**EXTRACTED TEXT**.
Annie Proulx is not Anton Chekhov. There, I've said it.
At the recommendation of a good friend, I've read Bad Dirt: Wyoming Stories 2 by Annie Proulx. Ms. Proulx is probably best known as the author of the short story that was turned into the gay juggernaut Brokeback Mountain.
Perhaps this speaks more to my literary reading skills than it does to Ms. Proulx's writing, but I hate reading stories that sort of whimper to an end. Yes, I get it. Life on the plains of Wyoming is dull. The people are simple and plain spoken, but for the most part good hearted and somehow against all the odds contribute to fabric of American society in ways that cannot be understood by the soul-leeched urban dweller. I get it.
First, the strengths: Proulx is a great writer in creating description. "The Wamsutter Wolf" contains perhaps the most vivid, stomach-turning descriptions since 1984. And Proulx's characters are vivid, threatening to walk right off the page. But once off the page, what would they do? Setting and character are not enough. You need plot. Something has to happen. Proulx's stories are very thin on plot, and that is where the ultimate weakness in her writing comes into play.

**WRITTEN REQUEST A**.
Using the review of Bad Dirt, mark each statement yes or no and quote the words of the review that decide it: (i) The reviewer read the book on a friend's recommendation. (ii) The reviewer considers plot a strength of Proulx's stories. (iii) The reviewer considers Proulx weak at description.
**WRITTEN REQUEST B**.
Carry the review of Bad Dirt forward from its last sentence, keeping the reviewer's voice.
Nothing in the listing is needed for this work.

**DATA LINES**.
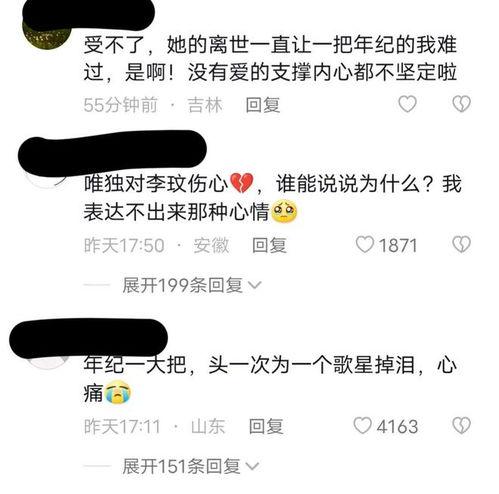Open the comment text about 李玟伤心
Image resolution: width=499 pixels, height=494 pixels.
[272, 198]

**WRITTEN REPLY A**.
(i) Yes: "At the recommendation of a good friend, I've read Bad Dirt: Wyoming Stories 2 by Annie Proulx."
(ii) No: "Proulx's stories are very thin on plot, and that is where the ultimate weakness in her writing comes into play."
(iii) No: "Proulx is a great writer in creating description."

**WRITTEN REPLY B**.
It could be argued that the fact that nothing much happens in most of the stories is the whole point. Set in Elk Tooth, Wyoming, population six (apparently), there isn't a lot of opportunity for drama. A load of hay catches fire. A wire fence gets cut. Some good old boys get drunk. In the absence of nothing else happening, a town-wide beard-growing contest is probably pretty exciting. But, a collection of slice of life stories should add up to the illumination of a larger theme, and Bad Dirt simply does not tally.
The reason for this: while the characters are vivid, they are created in an air of condescension. Proulx is smarter than all of her characters and she never lets the reader forget it. Proulx does not create humorous characters in the way Chekhov does. Faulkner brought us lower-class, under-educated characters that demanded respect on the page. Proulx's characters are clowns, some verging on idiots, most of whom barely have enough ambition to sustain a pulse.
The themes that Proulx does try to address, such as racism against the Native Americans, is done in a shop-worn story that says nothing new on the topic. The story is of a young Indian woman discovering a silent-film re-enactment of the Battle of Wounded Knee. In researching the battle the woman discovers pride in her ethnicity. I won't spoil the story for those who've not yet read it, but it ends predictably. Other stories don't end so much as peter. "The Contest" is the story of the beard-growing contest. It seems as if Proulx got bored with the story, so the characters did too.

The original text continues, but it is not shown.